* Questions to answer
a - Reproduce the hospital nursing review article word for word, everything from "Nursing standards to" down to "while at hospital.".
b - In the article on the nursing review, who will lead the independent review?
c - Resume the news article about the nursing standards review, picking up after its final sentence.

* Passage
────────────────────

Nursing standards to be reviewed at Princess of Wales Hospital
- 20 November 2013
- From the section Wales
Nursing standards will be reviewed at two hospitals after the death of a patient.
An independent review will scrutinise the care offered by staff at the Princess of Wales Hospital in Bridgend and Neath Port Talbot Hospital.
It follows the death of patient Lilian Williams, 82, from Porthcawl, who, her family say, was neglected.
Abertawe Bro Morgannwg University Health Board said it would implement the recommendations from the review.
Mrs Williams was admitted to Princess of Wales Hospital, Bridgend, and Neath Port Talbot Hospital four times from August 2010 to November 2012, when she died.
Her family said she was left dehydrated and she failed to receive adequate care while at hospital.
The review will be led by Prof June Andrews, director of dementia services development centre at University of Stirling.
Health Minister Mark Drakeford said: "The health board is already taking a range of actions to ensure the delivery of safe and high quality care to patients at the Princess of Wales Hospital.
"Progress is being monitored by the chief medical officer and the chief nursing officer. As a part of these actions an external quality and safety review has been commissioned by the health board.
"However, I felt there was also a need for an additional independent review focusing on the care of older patients at two hospitals, following a meeting with a family who described their experiences in relation to the care of their elderly relative.
"The independent external review will consider the care provided at the Princess of Wales Hospital and Neath Port Talbot Hospital and will be in addition to the review already commissioned by the health board."
ABMU health board spokeswoman said it was "pleased" Mr Drakeford recognised improvements made by the board.
"As a board we have taken the concerns about care at the Princess of Wales Hospital very seriously," the spokeswoman said.

────────────────────

* Entries shown

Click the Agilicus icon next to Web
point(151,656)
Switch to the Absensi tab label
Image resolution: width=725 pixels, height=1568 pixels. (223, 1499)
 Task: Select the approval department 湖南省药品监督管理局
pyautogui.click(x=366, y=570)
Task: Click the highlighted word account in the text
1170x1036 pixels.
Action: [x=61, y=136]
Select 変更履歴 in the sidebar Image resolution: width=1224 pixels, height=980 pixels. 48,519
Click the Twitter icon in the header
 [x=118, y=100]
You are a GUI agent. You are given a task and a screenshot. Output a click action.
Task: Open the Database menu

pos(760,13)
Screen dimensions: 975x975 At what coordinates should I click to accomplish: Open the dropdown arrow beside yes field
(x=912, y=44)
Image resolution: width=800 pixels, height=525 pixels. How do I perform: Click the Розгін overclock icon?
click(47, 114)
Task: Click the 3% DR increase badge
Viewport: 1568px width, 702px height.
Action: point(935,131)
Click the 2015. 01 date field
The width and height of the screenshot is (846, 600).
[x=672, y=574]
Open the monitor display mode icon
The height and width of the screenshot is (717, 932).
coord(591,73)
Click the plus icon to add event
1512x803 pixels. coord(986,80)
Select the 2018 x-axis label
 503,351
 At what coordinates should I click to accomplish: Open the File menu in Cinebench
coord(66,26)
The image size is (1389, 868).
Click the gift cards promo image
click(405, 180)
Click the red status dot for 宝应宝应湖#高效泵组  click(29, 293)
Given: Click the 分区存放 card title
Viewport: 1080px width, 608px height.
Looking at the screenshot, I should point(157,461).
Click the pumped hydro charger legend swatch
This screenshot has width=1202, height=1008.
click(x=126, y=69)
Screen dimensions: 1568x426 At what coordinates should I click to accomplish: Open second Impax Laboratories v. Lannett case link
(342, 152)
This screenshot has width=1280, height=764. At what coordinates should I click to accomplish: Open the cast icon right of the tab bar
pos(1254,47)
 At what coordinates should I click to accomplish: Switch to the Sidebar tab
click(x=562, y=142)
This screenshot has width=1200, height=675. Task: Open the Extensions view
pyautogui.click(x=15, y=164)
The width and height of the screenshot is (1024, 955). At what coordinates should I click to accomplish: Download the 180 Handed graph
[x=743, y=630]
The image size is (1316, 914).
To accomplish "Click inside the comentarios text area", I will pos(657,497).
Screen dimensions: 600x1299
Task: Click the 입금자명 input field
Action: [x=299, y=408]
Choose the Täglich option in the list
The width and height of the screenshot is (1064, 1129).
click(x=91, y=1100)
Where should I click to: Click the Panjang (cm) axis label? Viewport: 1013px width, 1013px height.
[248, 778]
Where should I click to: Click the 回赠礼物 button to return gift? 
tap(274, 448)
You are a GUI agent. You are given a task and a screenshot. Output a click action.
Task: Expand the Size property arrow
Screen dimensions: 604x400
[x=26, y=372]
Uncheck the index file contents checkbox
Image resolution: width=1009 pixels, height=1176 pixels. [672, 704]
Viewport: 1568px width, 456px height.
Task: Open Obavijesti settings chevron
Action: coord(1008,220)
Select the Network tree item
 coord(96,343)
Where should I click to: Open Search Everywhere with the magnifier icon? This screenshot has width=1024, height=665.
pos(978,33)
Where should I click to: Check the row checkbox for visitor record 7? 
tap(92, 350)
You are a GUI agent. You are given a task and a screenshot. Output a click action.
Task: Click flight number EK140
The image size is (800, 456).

────────────────────

* Answer set
a -
Nursing standards to be reviewed at Princess of Wales Hospital
- 20 November 2013
- From the section Wales
Nursing standards will be reviewed at two hospitals after the death of a patient.
An independent review will scrutinise the care offered by staff at the Princess of Wales Hospital in Bridgend and Neath Port Talbot Hospital.
It follows the death of patient Lilian Williams, 82, from Porthcawl, who, her family say, was neglected.
Abertawe Bro Morgannwg University Health Board said it would implement the recommendations from the review.
Mrs Williams was admitted to Princess of Wales Hospital, Bridgend, and Neath Port Talbot Hospital four times from August 2010 to November 2012, when she died.
Her family said she was left dehydrated and she failed to receive adequate care while at hospital.

b - Prof June Andrews, director of dementia services development centre at University of Stirling.

c -
"We have discussed these issues in public at board meetings over the last few months and we have set up a focused Quality and Safety Programme at the Princess of Wales Hospital which is beginning to deliver results.
"As a board we have shown ourselves to be open and to deal with concerns when they are raised.
"The health board will provide Professor Andrews and her colleagues with all the support necessary to carry out their work and look forward to working with her and her team to implement the recommendations from the review."
Shadow health minister Darren Millar welcomed the review "whole-heartedly" but added: "Allegations of poor standards of care within this health board require thorough investigation - but such evidence is not confined to this area alone.
"In the interests of Wales and Welsh patients, we urgently need a robust Wales-wide inquiry into standards of patient care and high death rates.
"Failings must be identified and put right, both to prevent another Mid Staffs scandal and put measures in place to safeguard communities."
In October, Mrs Williams's family spoke to BBC Wales about her experience at hospital.
They said when was initially taken into hospital, they complained to the health board about the way she had been treated at hospital claiming she had been left nil by mouth for several days leading to dehydration.
An inquiry was ordered which did not happen.
Two years later, Mrs Williams was readmitted to the Princess of Wales Hospital where she died.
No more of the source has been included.